2. Monitor vital signs closely, especially heart rate and blood pressure. Pay particular attention to patients with cardiovascular disease, electrolyte imbalances, or those on drugs that prolong the QT interval.

3. Watch for dehydration. Persistent vomiting leads to fluid and electrolyte losses quickly. Monitor I&O, assess mucous membranes and skin turgor, and replace fluids as ordered.

4. Monitor for class-specific adverse effects:

   • EPS with dopamine antagonists (watch for involuntary movements, muscle rigidity, restlessness)
   • Excessive sedation with antihistamines, anticholinergics, and cannabinoids
   • Anticholinergic effects in older adults (confusion, falls risk, urinary retention)
   • QT prolongation with ondansetron and dopamine antagonists (check baseline and follow-up ECGs as indicated)

5. Administer medications correctly. Some antiemetics work best when given before the emetogenic stimulus. For example, ondansetron for CINV is typically given 30 minutes before chemotherapy. Scopolamine patches should be applied at least 4 hours before travel.

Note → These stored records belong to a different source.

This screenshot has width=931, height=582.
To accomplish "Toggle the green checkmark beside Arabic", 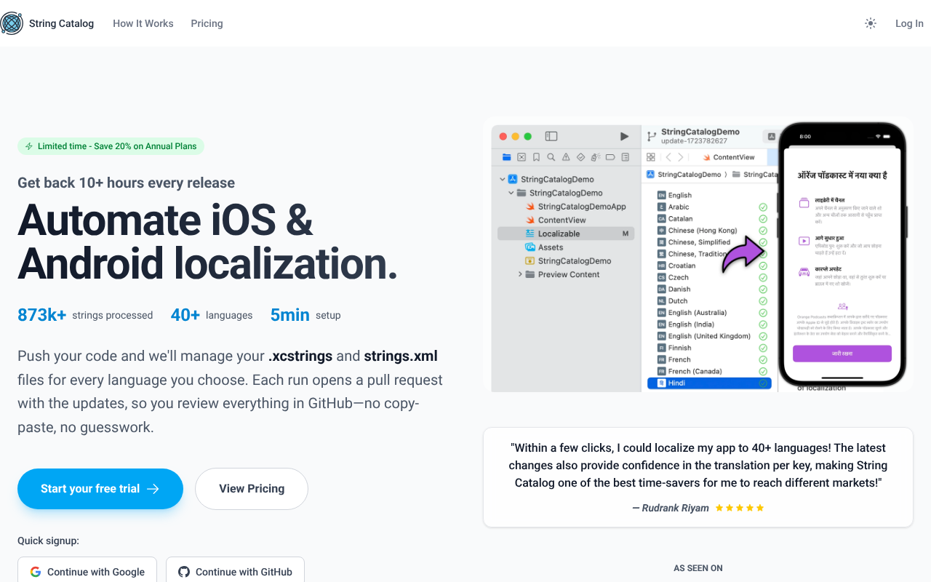I will click(x=763, y=207).
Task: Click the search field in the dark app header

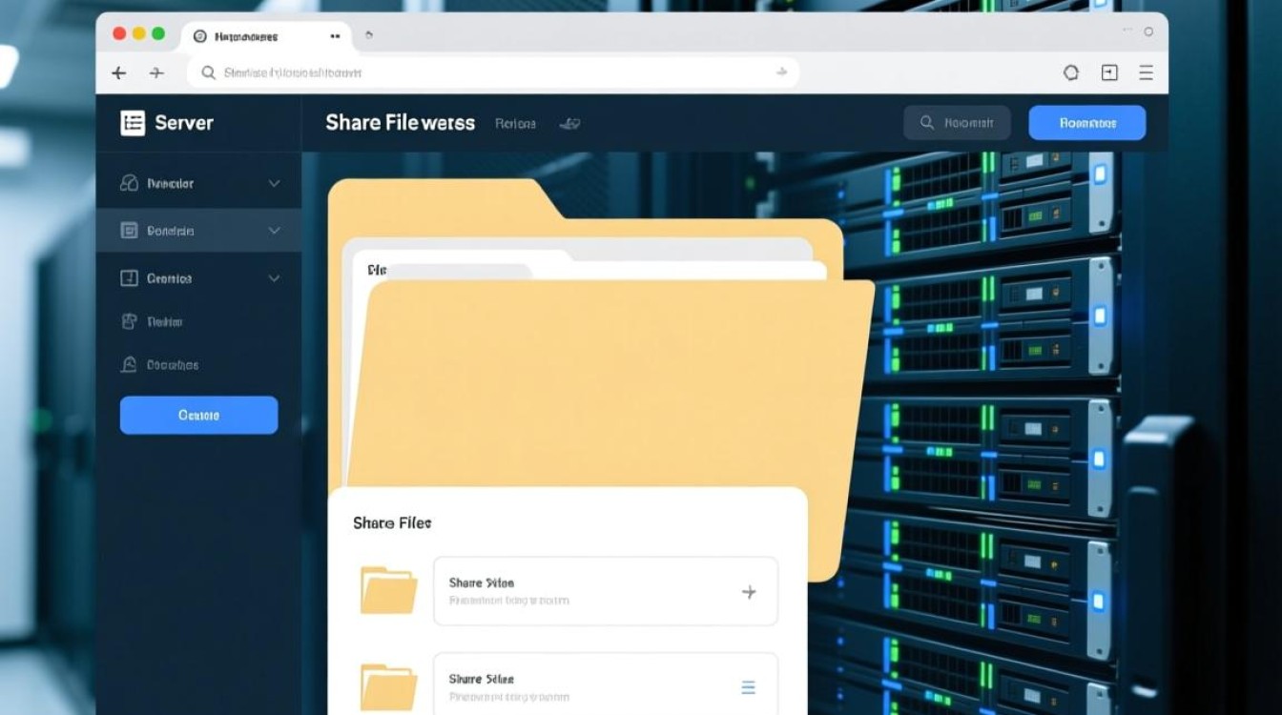Action: (x=957, y=123)
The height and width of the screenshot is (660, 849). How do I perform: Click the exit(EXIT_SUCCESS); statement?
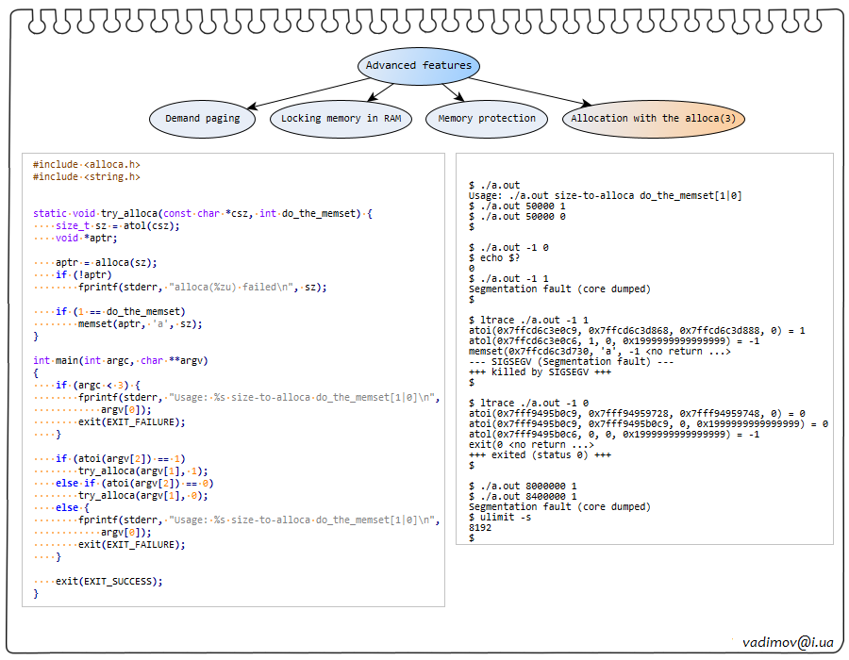108,581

6. Use non-pharmacological interventions alongside medications: acupressure at the P6 (Nei-Guan) point on the wrist, relaxation techniques, dietary modifications (clear liquids, bland foods), and minimizing strong odors.

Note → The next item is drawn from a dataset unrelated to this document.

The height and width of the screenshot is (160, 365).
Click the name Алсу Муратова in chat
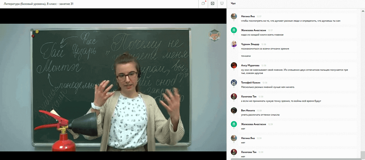(x=250, y=65)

7. Reassess and communicate. If the current regimen isn't working or is causing significant side effects, collaborate with the prescriber to adjust the dose or switch to an alternative agent.

Patient Education

• Explain the purpose of the prescribed antiemetic and what side effects to watch for. Patients on ondansetron should know about constipation; patients on scopolamine should expect dry mouth and blurred vision.
• Teach correct administration. For scopolamine patches: apply to clean, dry, hairless skin behind the ear, wash hands after handling, and replace every 72 hours. For oral antiemetics: take as directed, and some may be taken with or without food.
• Advise patients to stay hydrated even when appetite is low. Small, frequent sips of clear fluids are easier to tolerate than large volumes at once.
• Recommend non-drug strategies: eat small, frequent meals; avoid greasy or strong-smelling foods; sit upright after eating; try ginger or peppermint if tolerated.
• Warn patients taking sedating antiemetics (antihistamines, cannabinoids, promethazine) to avoid driving or operating heavy machinery until they know how the drug affects them. Alcohol will increase sedation.
• Instruct patients to tell their provider about all other medications, supplements, and herbal products they're taking to avoid interactions.
• Teach patients to seek immediate medical attention for signs of severe dehydration (little or no urine output, extreme thirst, dizziness on standing), uncontrolled vomiting, or signs of an allergic reaction (rash, swelling, difficulty breathing).